I don't think you "messed" them up. I've had chicks pip while in the turner, they came out fine. Did you increase humidity?
 
Yes, Bill, I did increase the humidity. However, sadly, I'm afraid it might not have been enough. (I have trouble getting the humidity right every time I incubate.). At day 14 I candled the eggs and found movement in 30 eggs. I only had 13 chicks survive this hatching. So you think this was due more to humidity issues than not getting out of the turner in time?
 
Your poor hatch rate has/had nothing to do with not getting the eggs out of the turner, I'm sure of that. Chicks will hatch in a turner, I've had it happen. The biggest issue with hatching seem to be temperature & humidity. Mostly that it seems to be hard for some individuals to control those two close enough to get chicks to hatch successfully. Temperature & humidity are the two most important factors. I's important that temperature is exact. It can vary 99-101 but anything above or below that for any length of time is detrimental to growing embryo. The closer one can hold temperature to 99.5 (forced air) the better (Incubation temperature is different for still air incubators - use incubator manufacturers recommendations)

Humidity is something that I just as important, but determining what humidity to use depends on a whole lot of factors. The only thing I can recommend is to start with what ever you have according to incubator manufactures recommendations & then watch the air cell using a chart that shows what the air cell should look like at the various stages throughout incubation.

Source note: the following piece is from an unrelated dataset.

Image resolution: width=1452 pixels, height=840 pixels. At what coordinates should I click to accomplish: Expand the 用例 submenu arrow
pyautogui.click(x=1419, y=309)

I don't mean to lecture here, but I simply don't answer post that start with "it's day 24 & eggs are piped" I have hatched eggs for a long time & know what that type of post means. Not only is the person who has been waiting for those eggs to hatch going to be disappointed or heart broken , but there is a good chance the chicks are going to have any number of problems & will likely die.

The only way I know of to prevent that is to make sure your thermometer, hygrometer are calibrated, your incubator runs at 99.5 or (I think 102 at top of egg for still air) & you check to make sure the air cell is growing per the charts.